Les frais de fonctionnement ressortent à un montant inférieur à 2 % du coût du traitement de potabilisation, ce qui est négligeable...
AUTRES ACTIONS MENÉES SUR LE CÉBRON
La lutte contre l’apport de nutriments dans la retenue passe par le recensement complet des effluents de toutes activités, des milieux récepteurs existants et potentiels des effluents, de leur vulnérabilité et des relations les liant à la retenue (2). C’est, finalement, le seul moyen de lutte efficace contre l’eutrophisation de la retenue.
CONCLUSION
Il ressort des constatations faites que l'eutrophisation de la retenue du Cébron est due aux apports de phosphore du bassin versant. La solution à long terme qui a été adoptée pour la restaurer est donc de réduire les apports de la source, ce qui est plus facile à réaliser pour les sources ponctuelles (eaux usées par exemple) que pour les sources diffuses (issues du milieu agricole). Parallèlement, a été étudiée une solution à court terme adaptée à la faible hauteur d’eau de la retenue et à sa vocation d’alimentation d’une usine de traitement d’eau potable. Dès le premier été de fonctionnement, le procédé de destratification a montré son intérêt : amélioration de l’aspect et de la qualité de l’eau (facilitant les conditions de traitement pour la potabilisation) stabilisation de l’eutrophisation, coût modéré.
BIBLIOGRAPHIE
(1) Aquascop (1986) : Eutrophisation du Cébron, site du barrage de Puits-Terrier. Rapport à la D.D.A.F. des Deux-Sèvres.
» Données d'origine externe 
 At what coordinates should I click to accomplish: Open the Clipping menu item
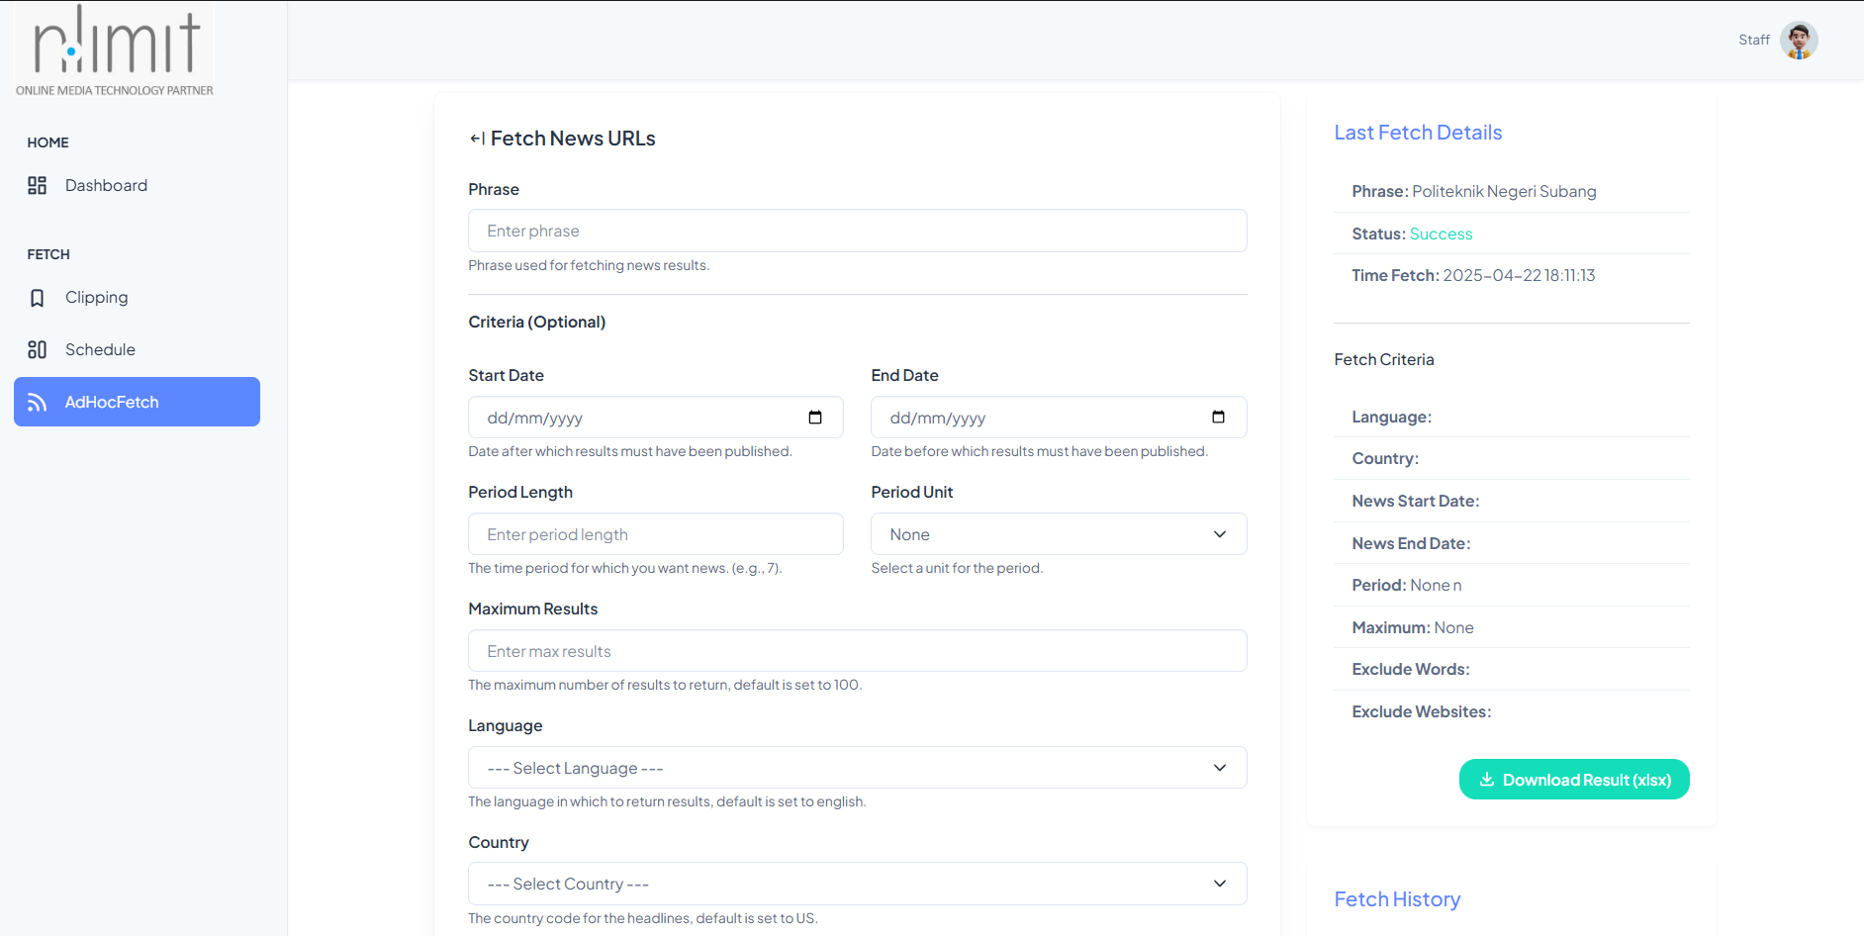[96, 298]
(2) Aquascop (1987) : Lutte contre l’eutrophisation du Cébron ; bilan d'un été de destratification de la retenue. Rapport à la D.D.A.F. des Deux-Sèvres.
Boehmke J.-R. (1984) : Effects of aeration on lake Cachuma, California. Proceedings of the 3rd annual conference V.S.E.P.A., “Lake and reservoirs management” ; 542-548.
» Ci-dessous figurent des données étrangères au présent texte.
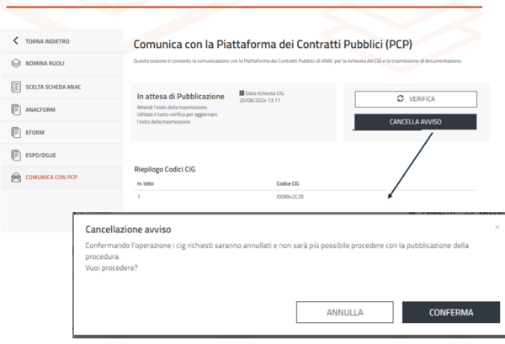Click the envelope icon beside Comunica con PCP
The height and width of the screenshot is (344, 505).
coord(15,177)
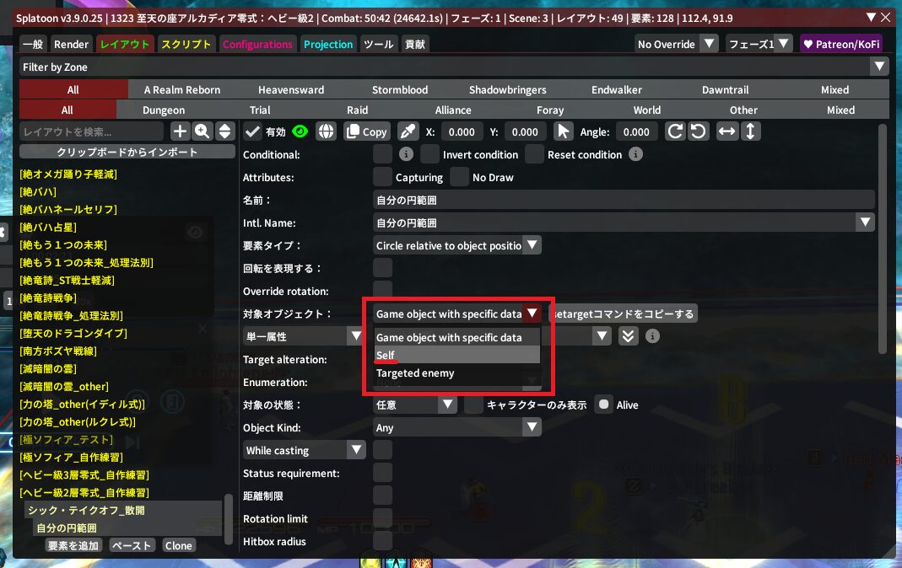Click the clockwise rotate icon after Angle

point(675,131)
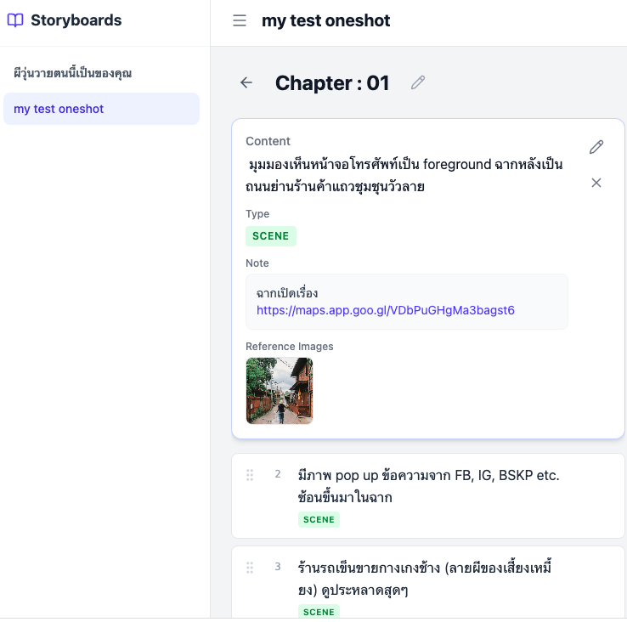Grab the drag handle for scene 3
The image size is (627, 622).
(x=250, y=568)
I.T.C.F. (1987) : Logiciel de traitement des données, S.T.A.T. I.F.C.F. Service des études statistiques et informatiques.
Legendre L., Legendre P. (1979) : Ecologie numérique, 1. le traitement multiple des données, 2. la structure des données. Ed. Masson.
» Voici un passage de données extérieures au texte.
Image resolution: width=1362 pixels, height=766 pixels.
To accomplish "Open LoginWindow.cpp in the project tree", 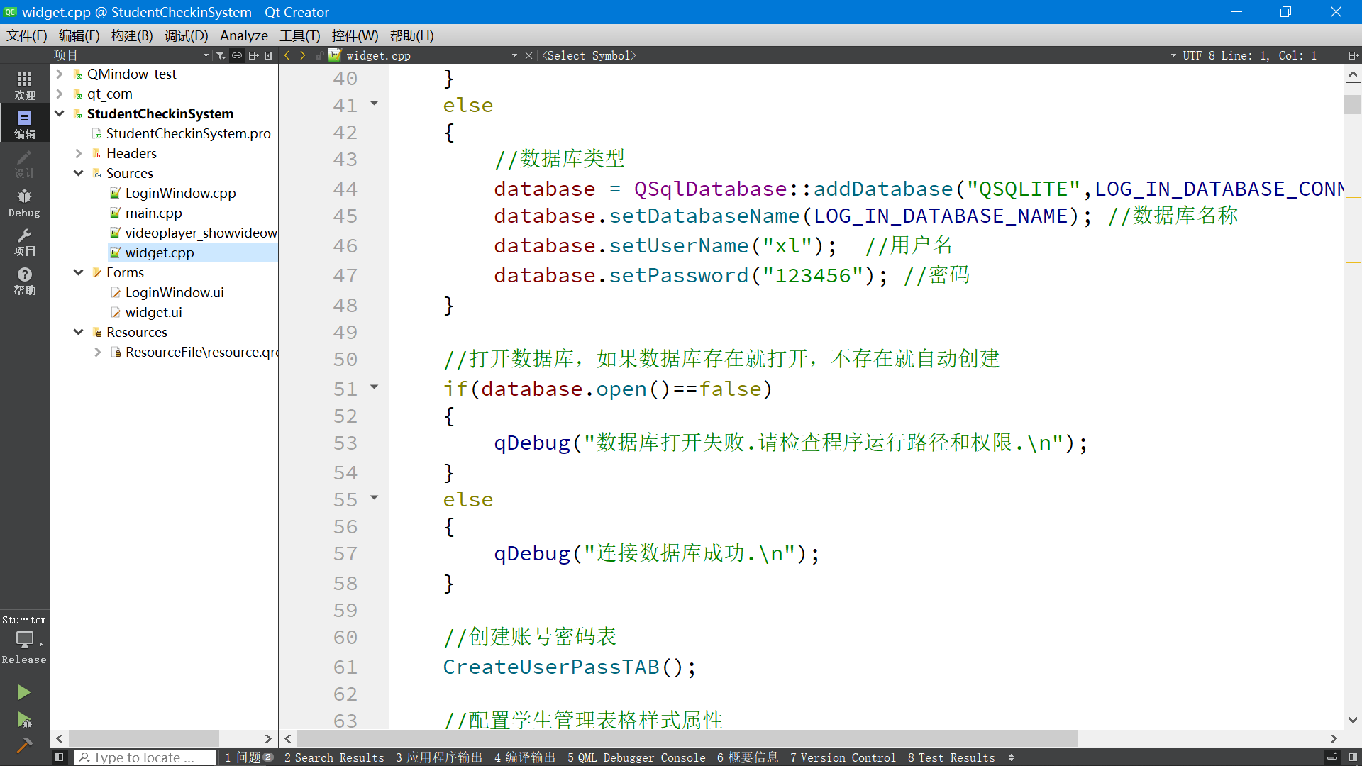I will (x=180, y=193).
O.C.D.E. (1982) : Eutrophisation des eaux, méthodes de surveillance, d’évaluation et de lutte. Rapport O.C.D.E.
Pastorok R., Grieb T. (1984) : Prediction of lake response to induced circulation. Proceedings of the 3rd annual conference V.S.E.P.A., “Lake and reservoir management” ; 531-536.
Steinberg C., Arzet K. (1984) : Impact of hypolimnetic aeration on abiotic and biotic conditions in a small kettle lake. Env. Tech. Letters : 5 (4), 151-162.
Vollenweider R.-A. (1968) : Input-output models with special references to the phosphorus loading concepts in limnology. Rev. suisse hydrobiol. ; 37 (1) : 53-84.